FILIERE
Pas de pain sans eau : comment les sécheresses vont transformer la filière
Après une année 2022 marquée une sécheresse intense et précoce, 2023 va-t-elle être encore marquée par une situation critique dans les régions françaises ? Le mois de février 2023 laisse présager de nouvelles difficultés : après plus de trois semaines sans pluie significative, les météorologues commencent à exprimer leurs craintes pour la future saison estivale.
En effet, si une telle situation a déjà été observée par le passé, c'est la conjonction de 14 mois de déficit pluviométrique avec ce manque de précipitations hivernales qui inquiète. Les nappes phréatiques pourraient ne pas être rechargées. Il ne reste plus que quelques semaines pour envisager de passer un été serein : si ces réserves ne sont pas rechargées d'ici avril, elles pourraient être vides dans quelques mois et imposer de fortes restrictions d'usage sur de nombreuses régions du territoire. Le ciel n'aura jamais été autant scruté : dès que la végétation va commencer à se développer avec l'ouverture des premiers bourgeons, l'essentiel de l'eau sera captée par les racines des plantes... ce qui ne permettra plus de recharger les nappes phréatiques.
Stocker l'eau, une solution pronée par une partie de la filière céréalière
Dès lors, la filière blé-farine-pain risque de subir les conséquences de cet épisode prolongé. Une partie de la filière agricole milite depuis plusieurs mois pour faire évoluer la réglementation sur le stockage de l'eau, afin de pouvoir irriguer les champs lorsque c'est nécessaire. Céline Imart, porte-parole d'Intercéréales, avait exprimé cet enjeu de souveraineté alimentaire dans notre numéro de septembre 2022. Sans ces outils de stockage, c'est vers les nappes phréatiques qu'il va falloir se tourner pour assurer l'approvisionnement en eau des cultures... aggravant le problème et limitant la disponibilité de la ressource pour l'ensemble des utilisateurs, qu'ils soient agricoles, industriels ou particuliers.
Vers le développement d'autres céréales ?
On estime la quantité d'eau nécessaire à la fabrication d'une baguette (d'environ 300g) à 155L. Un chiffre élevé, qui s'explique notamment par le besoin en eau lors de la culture du blé. Pour réduire l'impact de la production de pain, il pourrait être nécessaire de s'orienter vers d'autres types de céréales dans les années à venir, les sécheresses risquant de devenir chroniques sur le territoire français. Des céréales plus rustiques telles que le sorgho ou le fonio, tradititionnellement cultivées en Afrique, pourraient s'inviter dans nos fournils dans les années à venir, sans pour autant remplacer le blé de par leurs faibles aptitudes en panification. Certaines variétés dites "paysannes" de blé se révèlent également plus résistantes au stress hydrique que les références "modernes", ce qui pourra participer à leur retour en grâce, déjà entamé, dans les fournils.

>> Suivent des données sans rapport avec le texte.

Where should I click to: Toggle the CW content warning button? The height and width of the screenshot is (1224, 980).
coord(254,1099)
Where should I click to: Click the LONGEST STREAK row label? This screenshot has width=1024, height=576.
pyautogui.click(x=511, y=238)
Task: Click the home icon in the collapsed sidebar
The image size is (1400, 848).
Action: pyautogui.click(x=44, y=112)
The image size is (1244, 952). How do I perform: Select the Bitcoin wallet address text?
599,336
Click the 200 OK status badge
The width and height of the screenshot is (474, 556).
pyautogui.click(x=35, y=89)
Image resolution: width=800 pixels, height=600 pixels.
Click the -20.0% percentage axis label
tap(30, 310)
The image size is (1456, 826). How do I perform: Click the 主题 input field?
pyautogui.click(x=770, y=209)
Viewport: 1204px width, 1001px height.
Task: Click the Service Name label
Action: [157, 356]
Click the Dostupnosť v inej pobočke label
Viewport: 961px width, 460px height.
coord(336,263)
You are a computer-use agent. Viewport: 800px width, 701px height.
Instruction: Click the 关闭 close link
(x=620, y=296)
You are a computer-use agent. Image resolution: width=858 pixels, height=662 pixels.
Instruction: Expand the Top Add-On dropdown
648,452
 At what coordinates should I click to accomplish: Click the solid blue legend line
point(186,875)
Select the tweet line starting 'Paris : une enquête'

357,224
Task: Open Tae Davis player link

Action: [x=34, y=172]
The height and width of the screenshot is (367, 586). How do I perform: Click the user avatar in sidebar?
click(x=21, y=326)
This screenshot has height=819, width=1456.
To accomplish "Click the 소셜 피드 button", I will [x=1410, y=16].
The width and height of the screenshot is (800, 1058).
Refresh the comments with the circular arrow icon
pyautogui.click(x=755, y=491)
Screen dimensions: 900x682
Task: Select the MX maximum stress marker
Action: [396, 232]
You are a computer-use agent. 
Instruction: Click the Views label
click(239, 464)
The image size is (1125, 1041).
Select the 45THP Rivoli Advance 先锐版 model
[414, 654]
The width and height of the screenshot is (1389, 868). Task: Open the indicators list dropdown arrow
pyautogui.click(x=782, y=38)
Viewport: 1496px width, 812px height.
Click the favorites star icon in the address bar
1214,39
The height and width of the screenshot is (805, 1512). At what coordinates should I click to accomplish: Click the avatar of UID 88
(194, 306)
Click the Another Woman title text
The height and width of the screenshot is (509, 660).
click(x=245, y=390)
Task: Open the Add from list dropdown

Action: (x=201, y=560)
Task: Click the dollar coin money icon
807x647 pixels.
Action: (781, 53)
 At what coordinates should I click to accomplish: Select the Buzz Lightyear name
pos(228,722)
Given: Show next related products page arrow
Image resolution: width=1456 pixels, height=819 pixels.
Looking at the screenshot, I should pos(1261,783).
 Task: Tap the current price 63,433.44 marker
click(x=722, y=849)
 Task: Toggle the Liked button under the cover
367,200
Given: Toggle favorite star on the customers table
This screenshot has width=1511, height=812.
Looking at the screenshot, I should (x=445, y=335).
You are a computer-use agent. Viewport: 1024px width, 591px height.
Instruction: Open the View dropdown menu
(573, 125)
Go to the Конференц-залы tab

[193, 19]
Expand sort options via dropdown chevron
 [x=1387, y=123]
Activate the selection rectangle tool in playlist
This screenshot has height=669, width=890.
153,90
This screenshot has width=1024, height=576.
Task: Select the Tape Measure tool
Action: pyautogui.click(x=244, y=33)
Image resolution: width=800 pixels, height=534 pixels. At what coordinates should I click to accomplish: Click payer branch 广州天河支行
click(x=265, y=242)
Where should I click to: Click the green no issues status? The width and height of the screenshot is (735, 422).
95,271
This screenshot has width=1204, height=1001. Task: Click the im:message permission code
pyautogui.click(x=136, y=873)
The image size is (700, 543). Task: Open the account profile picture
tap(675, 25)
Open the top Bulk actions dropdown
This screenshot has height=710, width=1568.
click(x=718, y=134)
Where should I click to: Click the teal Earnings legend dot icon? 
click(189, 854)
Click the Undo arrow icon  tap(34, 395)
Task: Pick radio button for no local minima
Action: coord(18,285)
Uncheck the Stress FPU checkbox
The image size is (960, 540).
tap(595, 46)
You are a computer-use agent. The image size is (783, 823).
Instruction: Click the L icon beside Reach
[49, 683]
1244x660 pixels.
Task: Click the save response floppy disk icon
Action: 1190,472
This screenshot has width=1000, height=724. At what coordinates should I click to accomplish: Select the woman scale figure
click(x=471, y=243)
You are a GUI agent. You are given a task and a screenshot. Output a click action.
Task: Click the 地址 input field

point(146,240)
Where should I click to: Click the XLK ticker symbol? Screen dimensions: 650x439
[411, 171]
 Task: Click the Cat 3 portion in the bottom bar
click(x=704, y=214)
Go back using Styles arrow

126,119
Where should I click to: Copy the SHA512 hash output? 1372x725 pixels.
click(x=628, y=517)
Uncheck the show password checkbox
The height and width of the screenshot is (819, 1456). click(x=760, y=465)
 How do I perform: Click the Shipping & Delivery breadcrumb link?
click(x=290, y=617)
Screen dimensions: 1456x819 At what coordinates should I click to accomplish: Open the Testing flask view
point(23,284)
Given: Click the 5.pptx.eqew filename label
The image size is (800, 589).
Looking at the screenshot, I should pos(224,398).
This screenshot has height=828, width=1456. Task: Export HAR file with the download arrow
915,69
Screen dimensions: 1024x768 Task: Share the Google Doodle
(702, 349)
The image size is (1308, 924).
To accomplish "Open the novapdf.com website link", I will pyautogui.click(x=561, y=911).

Des leviers d'action à court et moyen terme
Ce sont l'ensemble des choix d'une entreprise de boulangerie-pâtisserie qui se trouvent questionnés par l'utilisation de l'eau, avec des actions à mener pour réduire l'impact de l'activité :
- mieux ajuster les quantités afin de réduire le gaspillage alimentaire et de l'eau. C'est un véritable changement de doctrine qui s'impose à la clientèle, avec le fait de disposer d'un choix plus limité en fin de journée et de pré-commander afin d'être assuré de disposer des produits souhaités ;
- construire ses gammes autour de matières premières de saison, en réduisant l'usage de produits transformés et pré-emballés, dont la fabrication utilise d'importantes quantités d'eau. Les fruits secs, le cacao ou encore la vanille sont des ingrédients dont la culture nécessite de grandes quantités de ressources, ce qui pourrait imposer de limiter leur usage dans les années à venir. Un constat qui s'applique tout autant sur les produits laitiers ou carnés ;
- investir dans des systèmes de plonge et de nettoyage plus respectueux des ressources naturelles ;
- sensibiliser ses équipes et sa clientèle à des éco-gestes visant à réduire les emballages inutiles (qui sont un poste important de consommation d'eau).